[Start Information provided]

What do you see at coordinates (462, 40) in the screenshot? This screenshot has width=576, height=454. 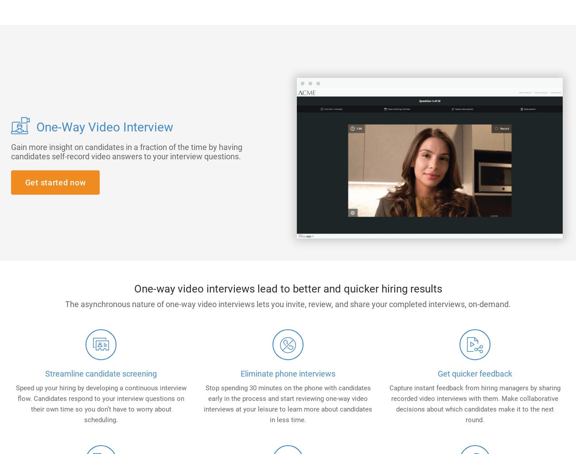 I see `'Log in'` at bounding box center [462, 40].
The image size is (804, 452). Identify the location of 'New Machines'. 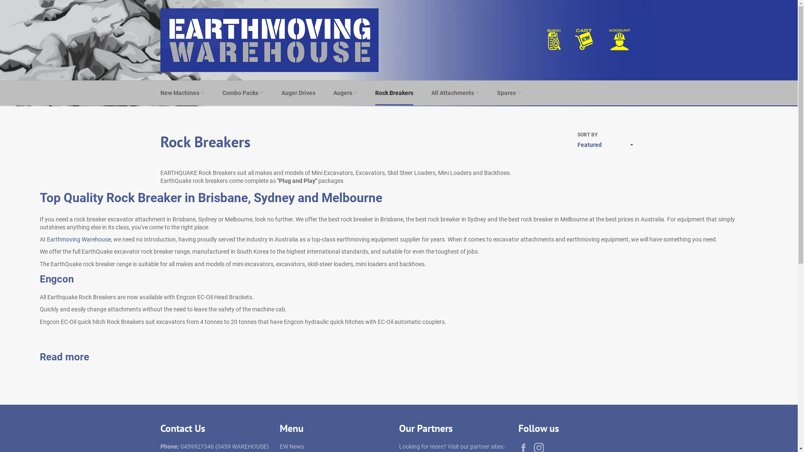
(181, 93).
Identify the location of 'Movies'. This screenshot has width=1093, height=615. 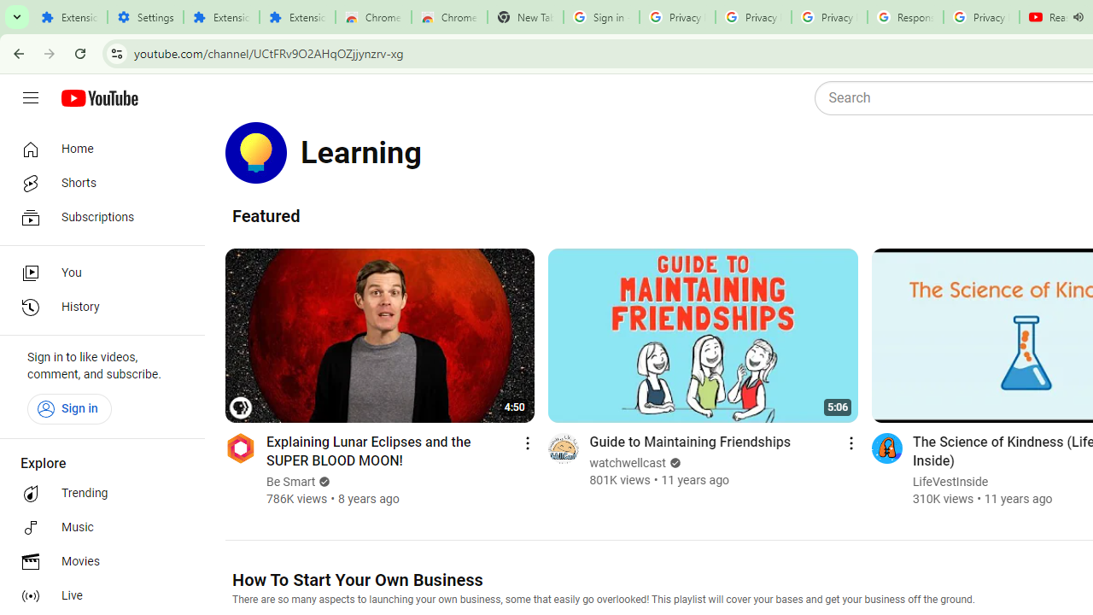
(96, 562).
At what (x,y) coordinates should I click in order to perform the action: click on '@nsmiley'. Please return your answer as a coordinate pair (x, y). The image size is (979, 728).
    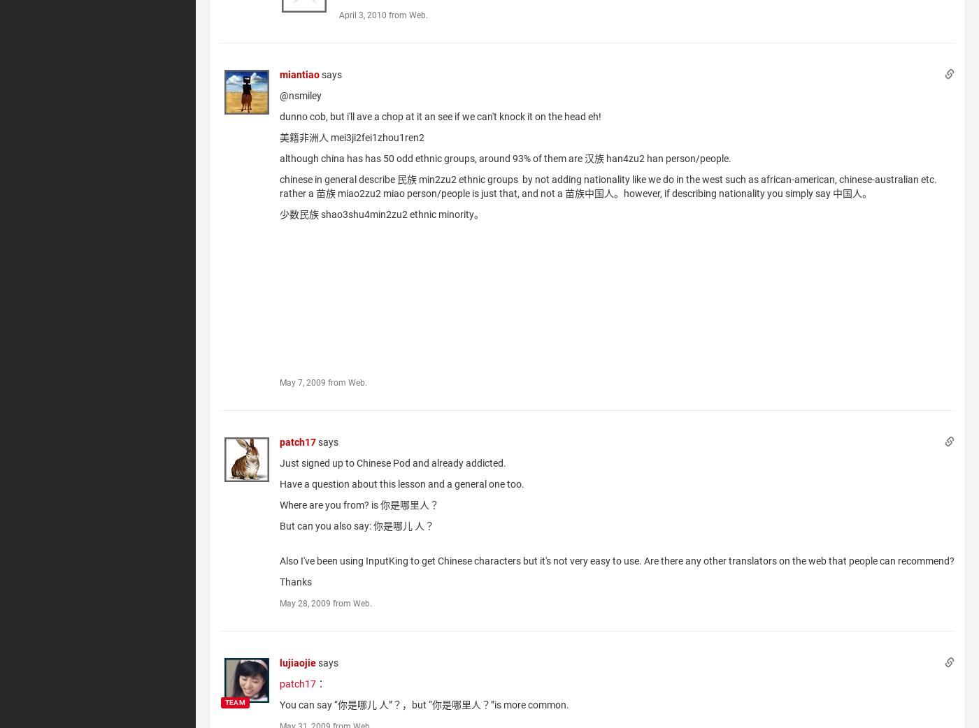
    Looking at the image, I should click on (300, 94).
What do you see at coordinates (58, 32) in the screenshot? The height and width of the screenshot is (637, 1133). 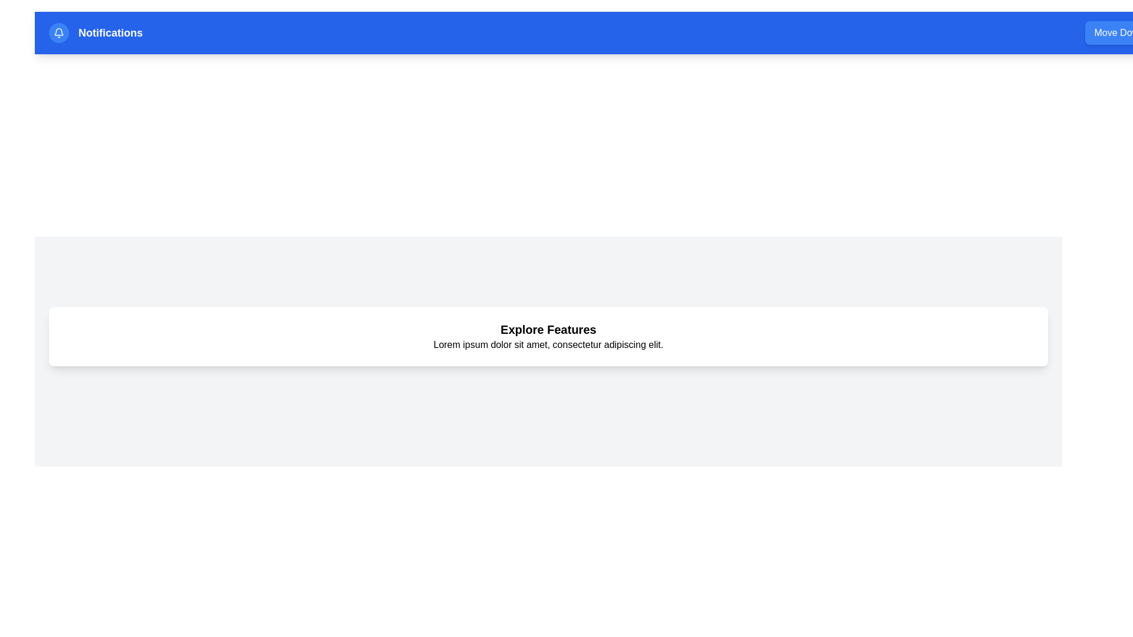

[End Information provided]

Job :: Swap "coordinates" for "position" in the items, starting at the line that contains "At what (x,y)" and ending at the end of the items, with nothing else changed. Leave the pictures out.

Written response ::
At what (x,y) position should I click in order to perform the action: click on '@nsmiley'. Please return your answer as a coordinate pair (x, y). The image size is (979, 728).
    Looking at the image, I should click on (300, 94).
What do you see at position (58, 32) in the screenshot? The height and width of the screenshot is (637, 1133). 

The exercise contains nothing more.